False spikenard growing by the day
The greenhouse is getting to be a busy place - the tomato seedlings are doing okay so far, although the <expletive deleted> slugs got one or two of them; the basil seedlings have moved from a windowsill into the glasshouse too and are getting their first true leaves; the lettuce is safe from the slugs so far and I've also got Cosmos and Nicotiana seedlings on the go, which feels nicely frivolous.

But the real action this week was up at the allotment. My son has done mighty work up there, turning very heavy clods of clayey soil and scutch grass, preparing the way for the rest of us (thanks DM!). So there we were on Saturday: a
meitheal  of us bashing clay off clods of old scutch grass, building frames for raised beds, sifting through the soil for the dreaded white roots that'll spring into a million more scutch seedlings, and--at last--planting some potatoes! Sharpe's Express: earlies. I've never grown spuds before but as they form one of my earliest gardening memories--watching my Da dig them up and then the wonder at how different they tasted--I'm keen to give them a go. On Sunday the work continued and I planted some red onions. There'll be broad beans, runner beans and peas of different types too I hope, over the next few weeks. Many thanks to all the helpers - you know who you are: I'd be lost without you all. Here's how the allotment is moving from weedy wilderness to something that may provide us with our very own homegrown produce.

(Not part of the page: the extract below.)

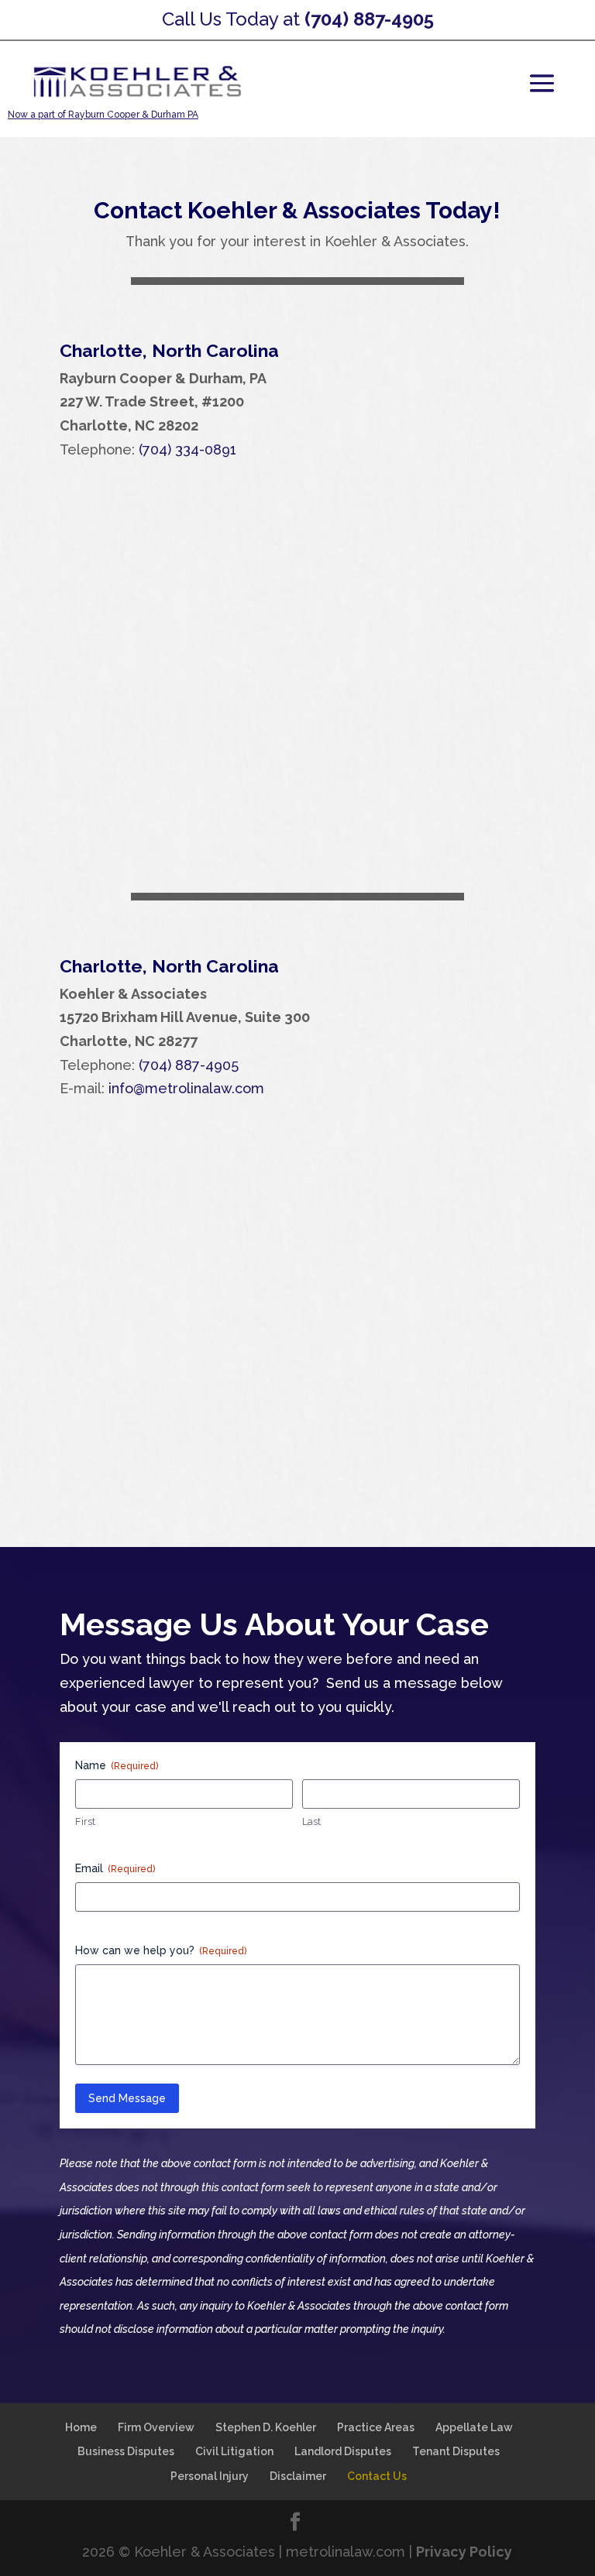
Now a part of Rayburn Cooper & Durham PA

Oh no... on this we're going to try to grow vegetables?
Thanks DM!
Putting a bit of order into the picture; spuds and onions in


  1. Unfurling like a spread-eagled infant...love that.
    Also enjoy the sequence shots. Kindly continue.
    Your pieces remind one more and more of early Michael Viney (the columnist as opposed to an obscure variety of over-eager spud!) - being more about actual planting and progress rather than global warming and protest. Keep 'em coming FB. SOT

  2. thanks for the kind words! glad you're enjoying the sequences. keep an eye out for some lovely Japanese Maples, coming soon to a blog near you.